Since it’s going to be a bit before I can get a proper network hookup I decided to call up Comcast and grab another block of IP addresses for my fathers’ business with the goal being to route them upstairs to my setup.

Comcast said this would be no problem, they can get an additional block assigned. I tell them I would like a /28 and they say it will be about 10 minutes and the modem will reboot and we will have the additional block.
A few minutes later the modem reboots aaaaand no internet. I poke and prod at a few things, no internet at all. The modem works fine, says it has our old IP block configured fine, but 100% packet loss at the first hop. I call back and the new rep informs me that I cannot have two blocks of IP addresses under one account, that our old block had been replaced with a larger one instead.
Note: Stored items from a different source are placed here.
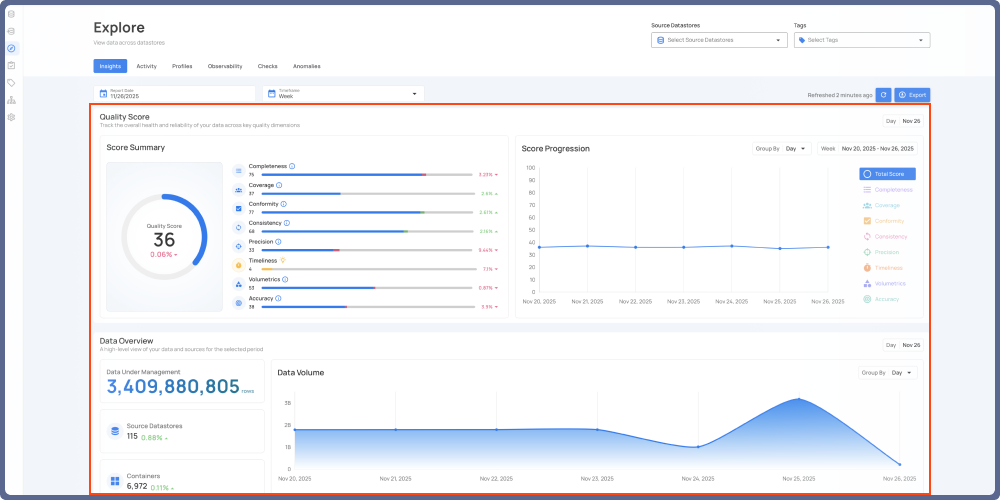Toggle Total Score series in chart legend
Viewport: 1000px width, 500px height.
pos(887,174)
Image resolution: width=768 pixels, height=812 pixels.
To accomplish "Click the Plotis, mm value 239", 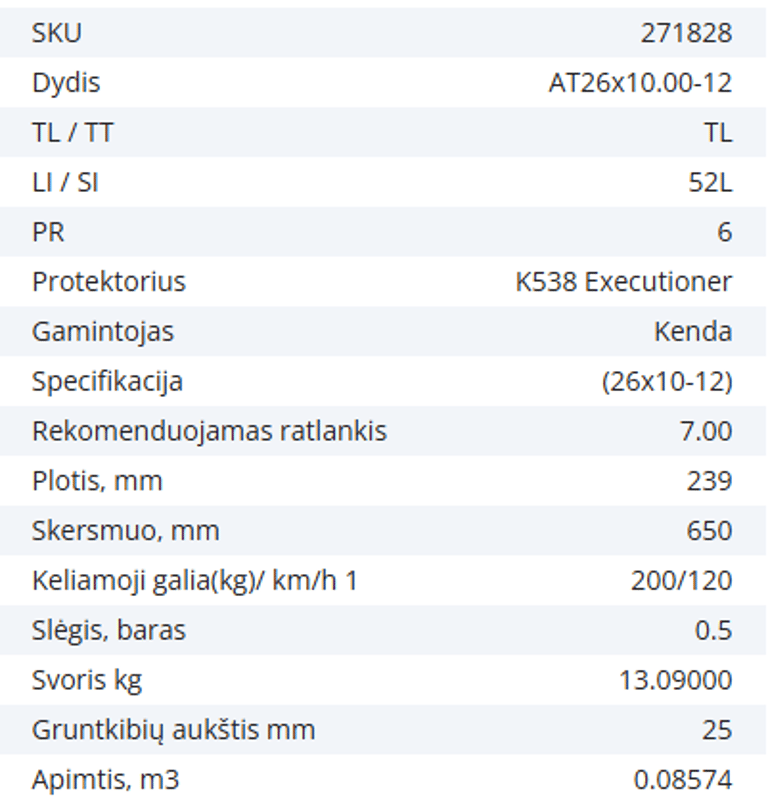I will tap(709, 481).
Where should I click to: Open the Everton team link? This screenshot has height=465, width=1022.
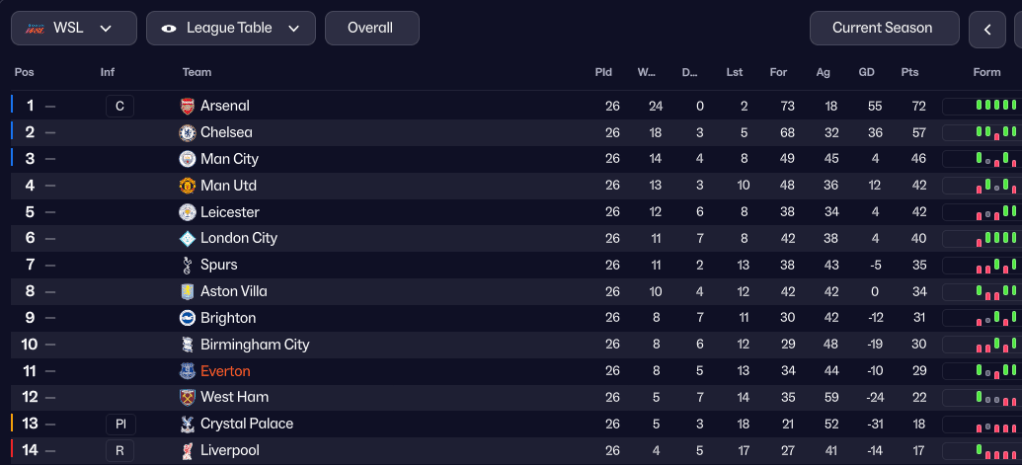click(225, 371)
Boy golly would this have been nice to know beforehand, because the POS system is bound to a static IP address and suddenly the static IP that the rest of the shop had services running on went poof and disappeared. They said there was no way to get the old address back since they were randomly assigned and cant be deliberately chosen, so I spent most of the afternoon on the phone with the POS vendor and digging around in our router config trying to reconfigure the WAN interface.
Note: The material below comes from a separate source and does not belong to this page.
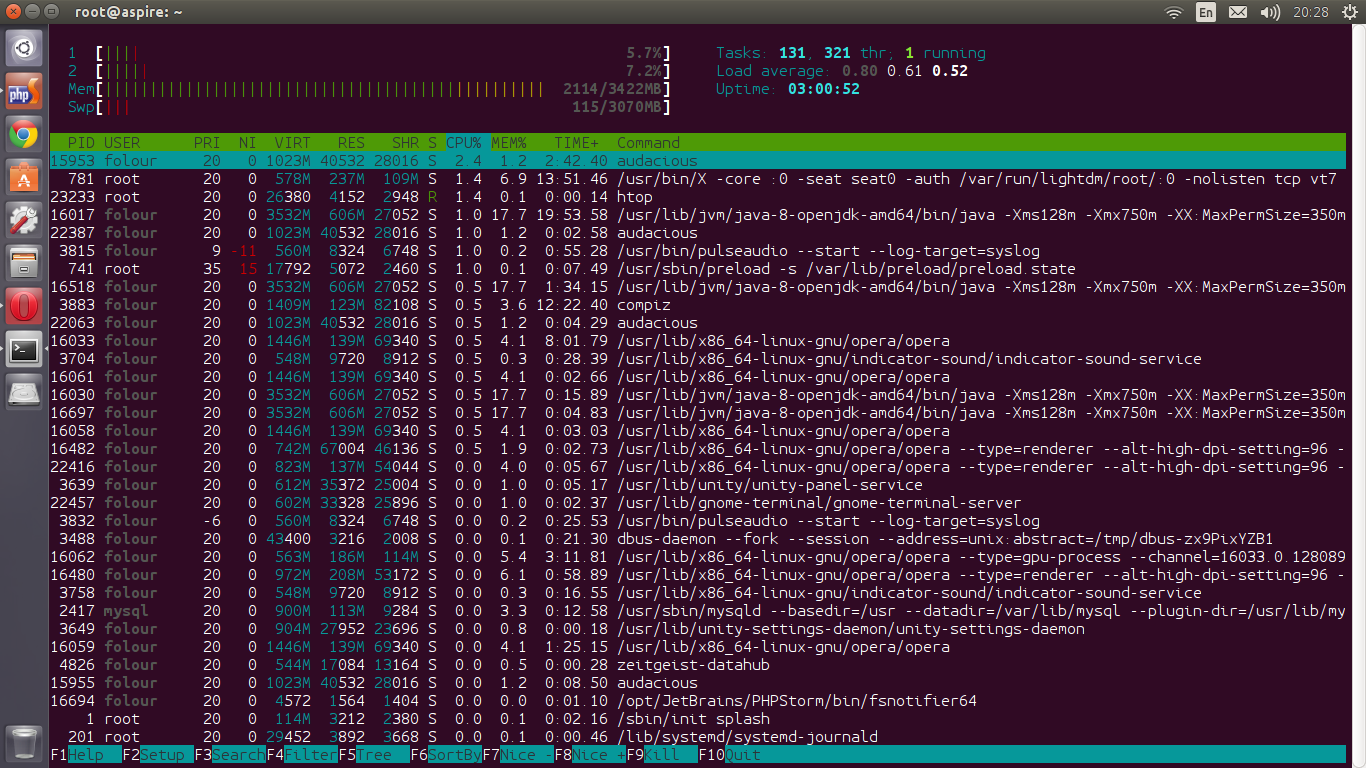
Task: Switch to Opera browser from launcher
Action: click(x=24, y=307)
Note to self, stay far away from Ubiquity devices. They say the software is ready for production but it’s beta at best. The only way for me to change the public IP address of the network was to:

  1. Restore to a configuration backup because simply changing the public IP soft-locks it
  2. Add a new IP range to the WAN port (0.0.0.0/0, lol)
  3. Toggle to the “classic settings” menu and switch every internal network to the false IP
  4. Switch back to the new settings menu and change the “real” IP configuration to the newly assigned block
  5. Switch back to the classic settings menu and re-assign all the networks to use the new IP
  6. Reboot

Unfortunately, it looks like there is no way for the UDM Pro to assign external IPs internally so this whole thing may have been a non-starter. I did do my due diligence and make sure the device supported multiple WAN IPs, sure enough, that is on the front page of the marketing literature, but there is no way to disable NAT so you are stuck using exactly one address no matter how many you have added to the WAN port.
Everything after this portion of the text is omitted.